I felt an overwhelming urge to confront the Bríg Brigu, priestess to priestess. How could she claim to respect me and insist that she wanted me to take her place one day, and yet deceive me? I swallowed my indignation, pocketing it away in a secret recess of my mind. One day I would confront her.

Just then a bard appeared to sing and play harp for us, and mogae from my father's house followed, carrying trays of roasted meats and fish, parsnips and carrots, watercress, cheeses and breads, and beakers of fion from my stepmother's store. As we ate and talked and laughed and caught up on the past year's news, my anger at the Bríg Brigu began to fade.

In the midst of our feasting a visitor was announced, and my other mother, Tuilelaith, appeared with a small retinue of mogae. Her entrance caused a slight pall on the proceedings, and a sudden silence fell over us.

She looked proud and stern as ever, affronted that I had not paid respects to her first, as was her due.

“Surely my own daughter should have paid me a visit before sharing a meal with all these…people.” Her eyes swept the gathering as if everyone in it was beneath her in rank, including me.

“I am sorry, Mother,” I mumbled. “I will pay you a visit as soon as I have finished my business here.” To save face, I tried to make it sound as if I were carrying out some important diplomatic mission.

“I will dine with you at midday tomorrow,” Tuilelaith said, sweeping regally from the house with her servants behind her.

There was a pause as everyone worked to shrug off the chill that had settled. Then I told them of my father's wishes. Niamh's face grew grave, and the room fell silent once more.

“As you know, the bath of yew is a noble cure that has stood the test of time. But not everyone is helped. Many are those who cross over to the Otherworld, taken by the Spirit of the Yew,” she said.

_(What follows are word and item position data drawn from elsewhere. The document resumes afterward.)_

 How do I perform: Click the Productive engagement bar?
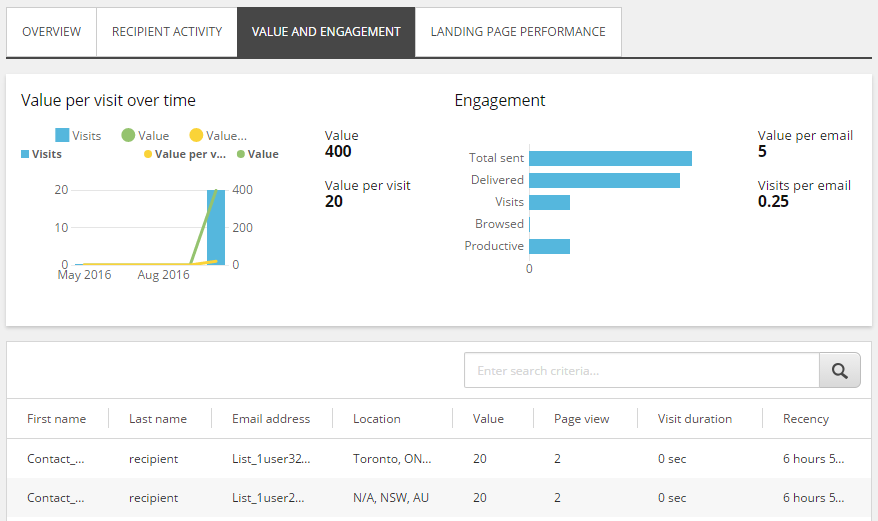coord(549,246)
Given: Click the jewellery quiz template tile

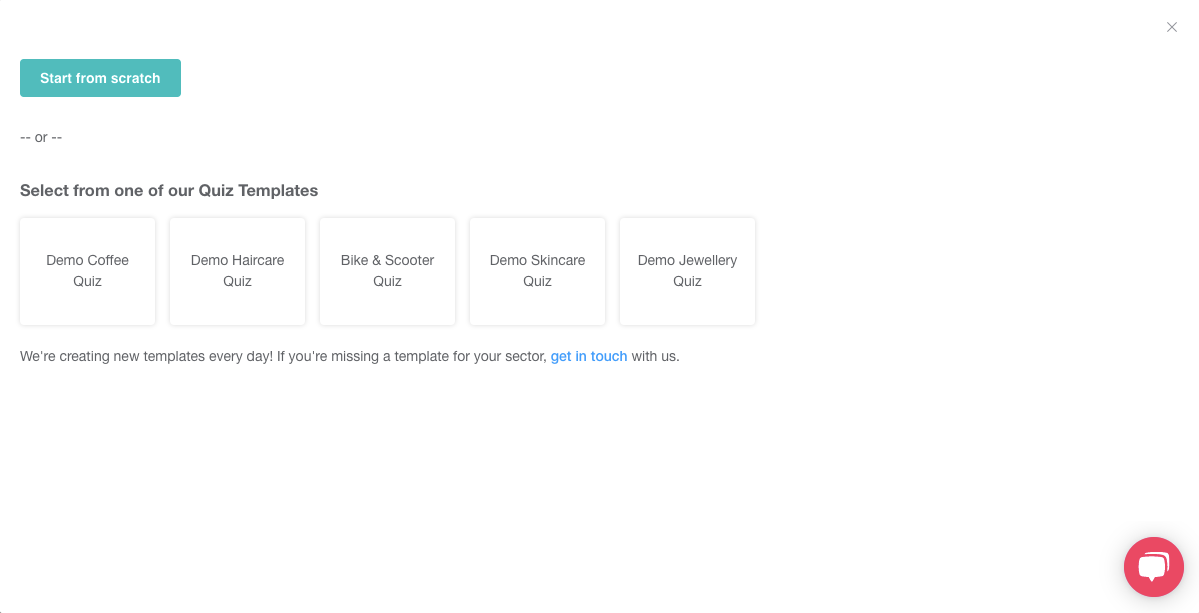Looking at the screenshot, I should (x=687, y=271).
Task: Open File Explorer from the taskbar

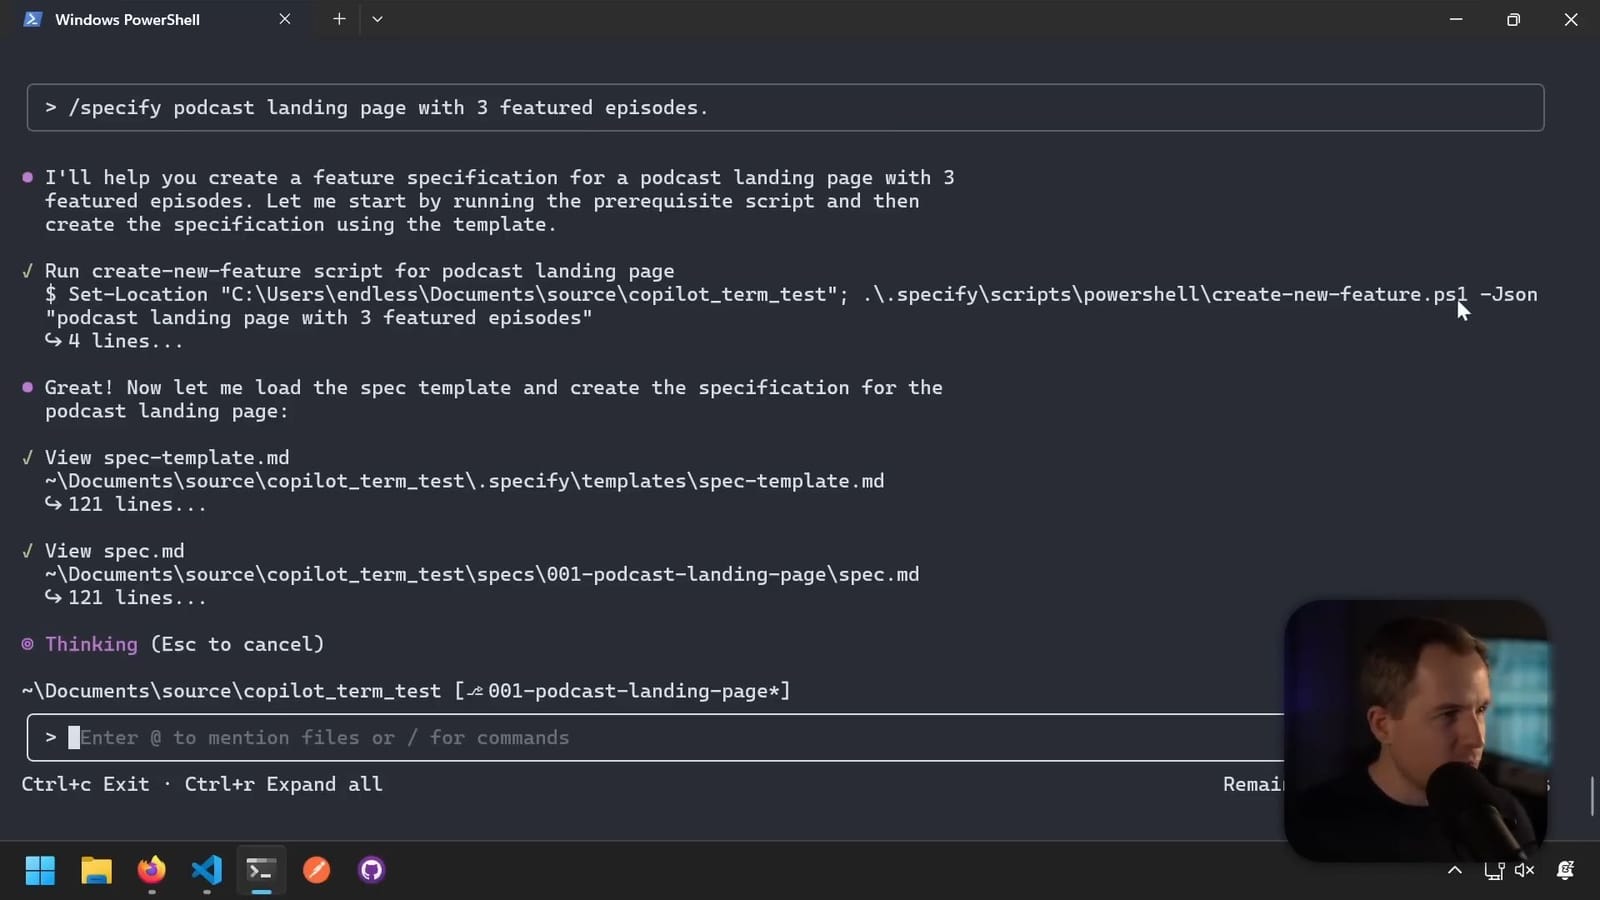Action: [96, 870]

“I am aware of that. But it is what he specifically asked for.”

“The Cristaidi will not like it,” Dálach-gaes added. “They have a strong prohibition against herbal cures and an even stronger prohibition on helping the sick to the next life.”

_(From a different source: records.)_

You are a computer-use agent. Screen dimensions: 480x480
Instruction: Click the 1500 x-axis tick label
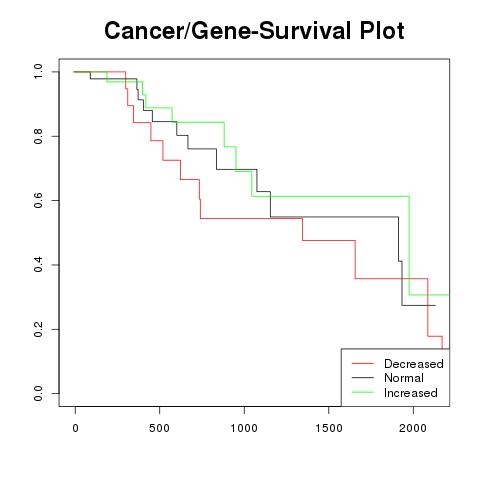pos(329,428)
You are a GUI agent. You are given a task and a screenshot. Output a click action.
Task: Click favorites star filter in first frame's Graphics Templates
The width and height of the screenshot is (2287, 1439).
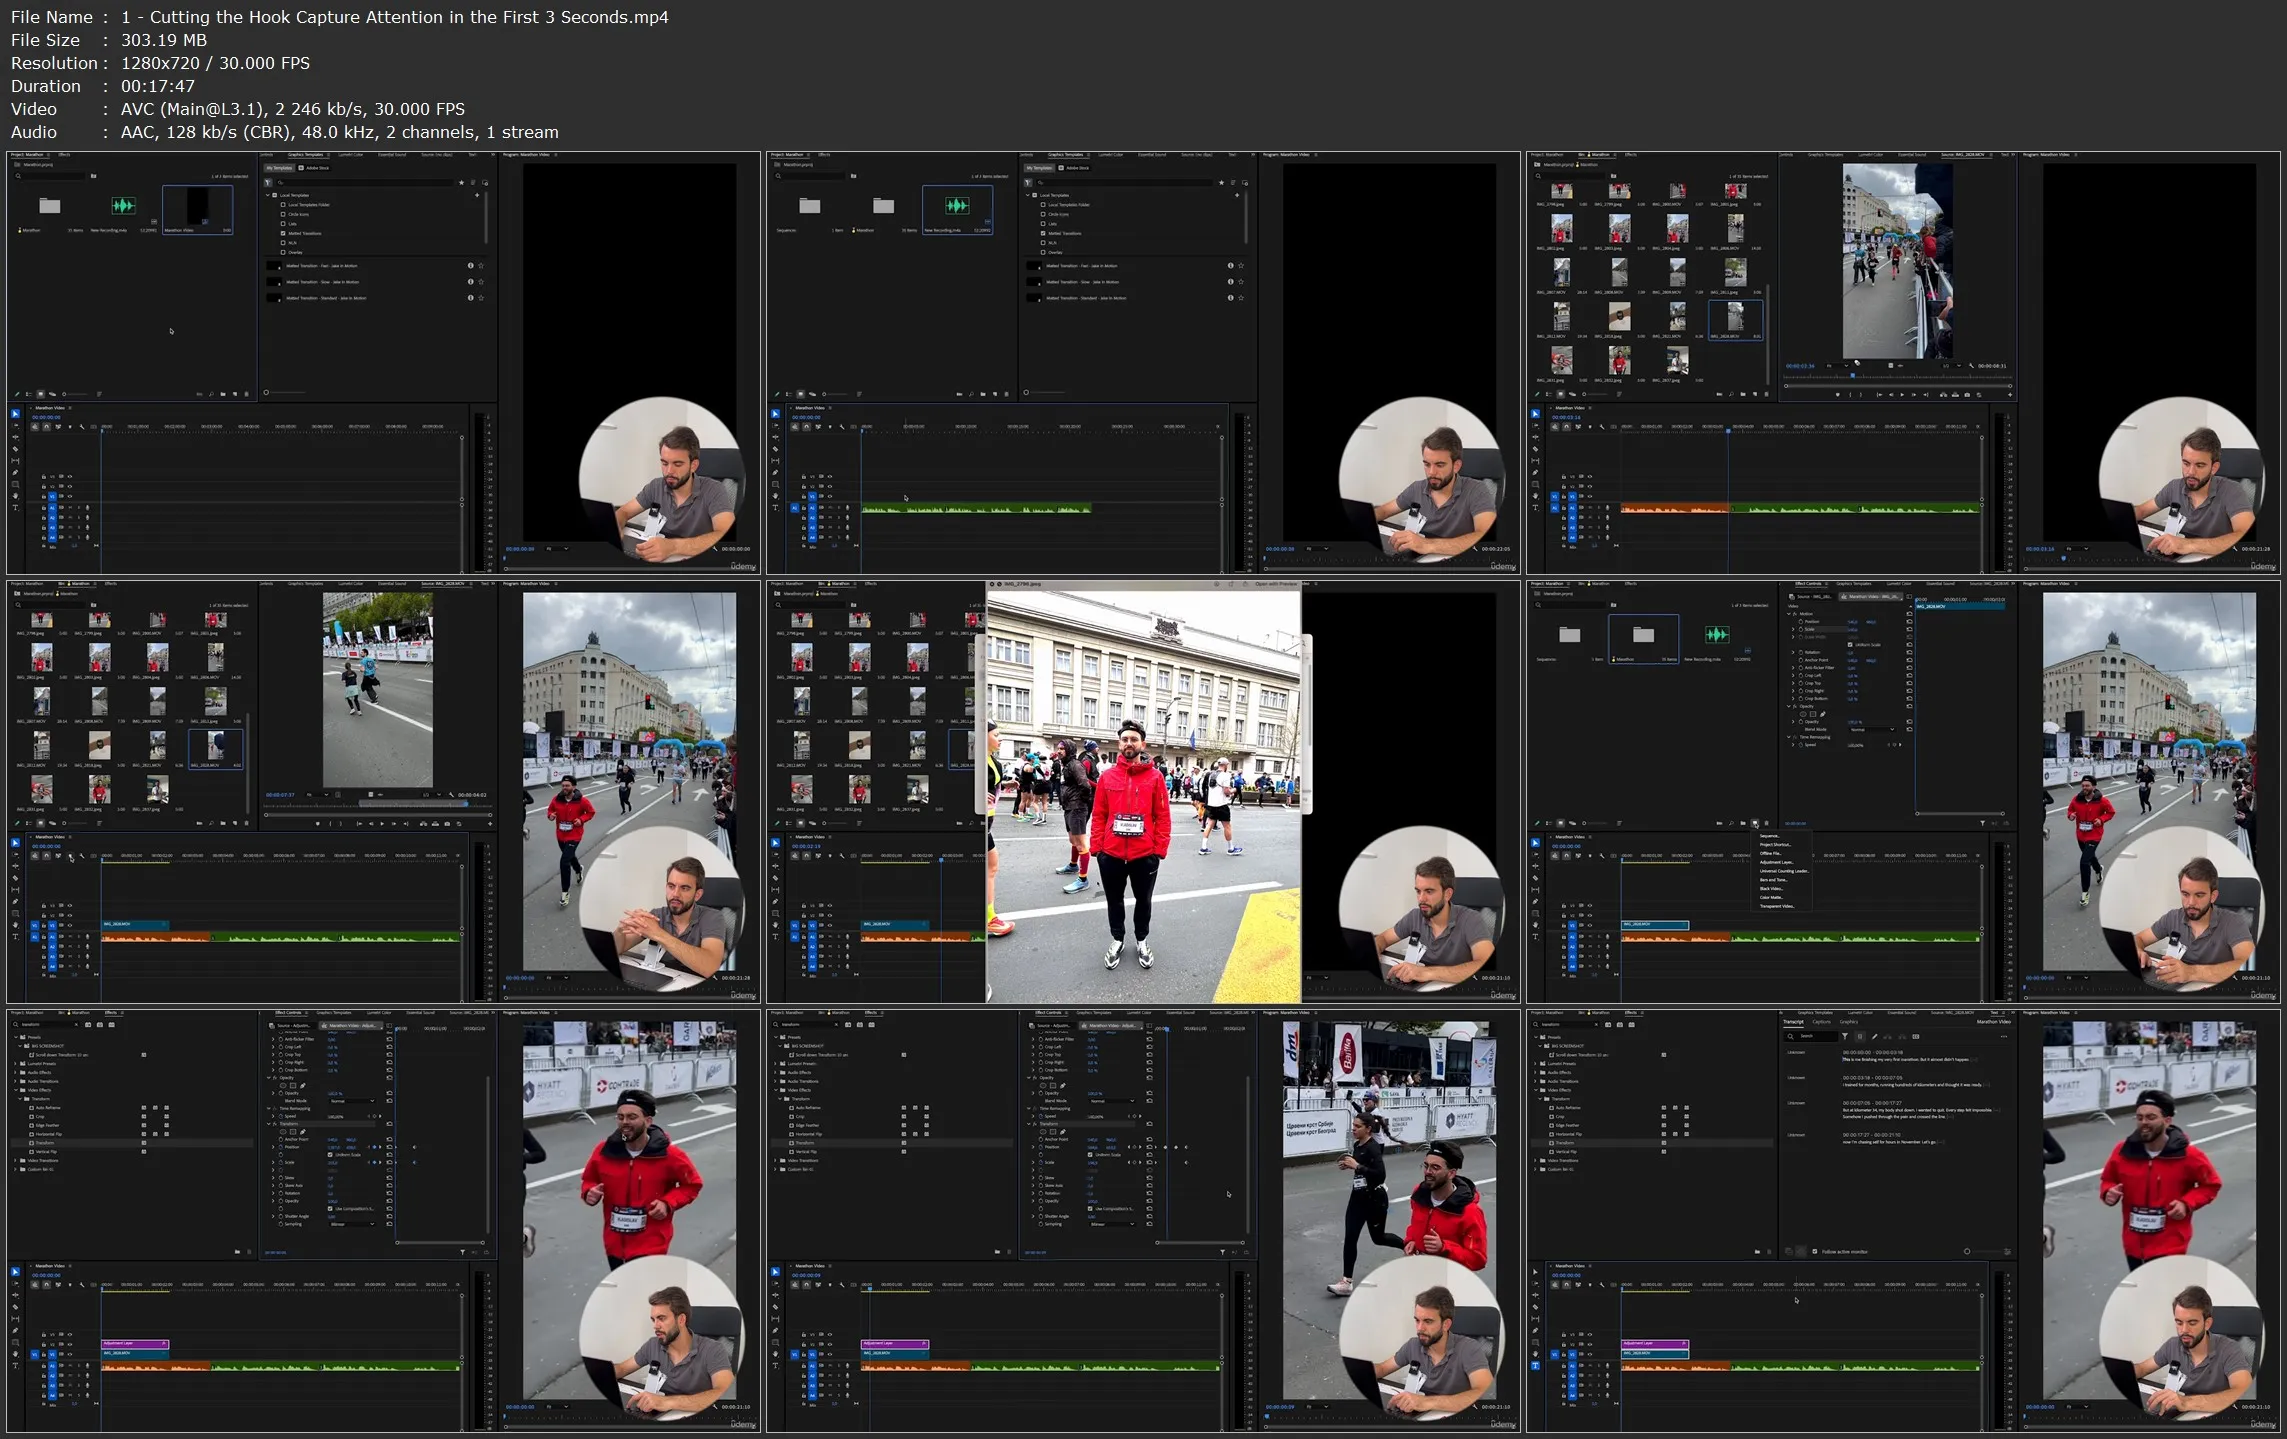pos(461,183)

“Have they grown so powerful that they can even dictate to a king?” I asked.

“I am afraid so,” Artrach said sadly. But when he looked at me I couldn't resist gazing into his eyes and smiling. We kissed once more, not caring at all who was watching.

“I think we should leave those two alone now,” Niamh said.

Artrach stood and pulled me to my feet. The scent of him was intoxicating; it was the same woodland essence of ferns and clean water and wood smoke that I remembered.